Karpeles Manuscript Library

Martin Luther

(1532) Marking the Recognition of the Protestant Movement

Luther approves the proposed terms of a treaty between Emperor Charles V and the Protestants.
In 1529, the withdrawal of the concessions given at the Imperial Diet at Speyer had provoked the protest of the minority of evangelical princes and of 14 imperial cities, which earned the protesters the title of Protestants. By 1532, the Protestant movement had grown to the extent that various Protestant Princes and States formed the "Schmalkaldic League" and threatened war on the Emperor. At the same time the powerful Turkish armies were also advancing on Rome.
Emperor Charles V proposed a treaty which would exchange recognition of the Protestant movement for the Protestant support against the Turks*. The treaty also marked the first time in history that the Protestants had ever formally signed any agreement with the Catholic Church.

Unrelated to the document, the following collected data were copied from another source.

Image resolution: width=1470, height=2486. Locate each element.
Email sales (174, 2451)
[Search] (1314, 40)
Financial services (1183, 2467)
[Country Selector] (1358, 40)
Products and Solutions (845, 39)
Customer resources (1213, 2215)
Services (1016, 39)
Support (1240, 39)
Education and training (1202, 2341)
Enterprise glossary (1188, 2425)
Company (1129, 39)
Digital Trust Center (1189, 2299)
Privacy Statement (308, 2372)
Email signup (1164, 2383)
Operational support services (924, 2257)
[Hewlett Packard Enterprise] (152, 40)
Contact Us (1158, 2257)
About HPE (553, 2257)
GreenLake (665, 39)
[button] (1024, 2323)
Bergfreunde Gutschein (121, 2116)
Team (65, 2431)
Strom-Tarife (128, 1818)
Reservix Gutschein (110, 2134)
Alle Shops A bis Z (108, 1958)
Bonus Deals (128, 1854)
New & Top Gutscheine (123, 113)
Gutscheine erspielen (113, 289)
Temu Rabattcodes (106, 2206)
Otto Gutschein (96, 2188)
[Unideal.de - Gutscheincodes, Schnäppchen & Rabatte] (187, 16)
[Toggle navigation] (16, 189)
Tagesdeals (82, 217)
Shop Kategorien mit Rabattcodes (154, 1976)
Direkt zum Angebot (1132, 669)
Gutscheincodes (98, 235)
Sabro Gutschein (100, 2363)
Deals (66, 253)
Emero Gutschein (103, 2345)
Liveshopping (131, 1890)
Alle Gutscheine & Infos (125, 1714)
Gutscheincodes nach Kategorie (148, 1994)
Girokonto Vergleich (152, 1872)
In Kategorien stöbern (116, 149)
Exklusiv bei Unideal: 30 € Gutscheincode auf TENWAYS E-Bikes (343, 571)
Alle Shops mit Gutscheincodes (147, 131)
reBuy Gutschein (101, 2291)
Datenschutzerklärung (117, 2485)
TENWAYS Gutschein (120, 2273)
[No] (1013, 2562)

Indeed, it was the first time that they were recognized as an independent religious/political power.
In this letter, written to influence the Leader of the League, the Prince of Saxony, to support the treaty during the negotiations to avert the imminent war, Luther argues that disapproval of the terms would result in "letting in the Turks" and the possible destruction of the Empire along with both religions and everything else. Both sides agreed and signed the Treaty of Nurnberg in July 1532.
*and Protestant support in electing Charles V's brother, the future Emperor Ferdinand I, as Roman King.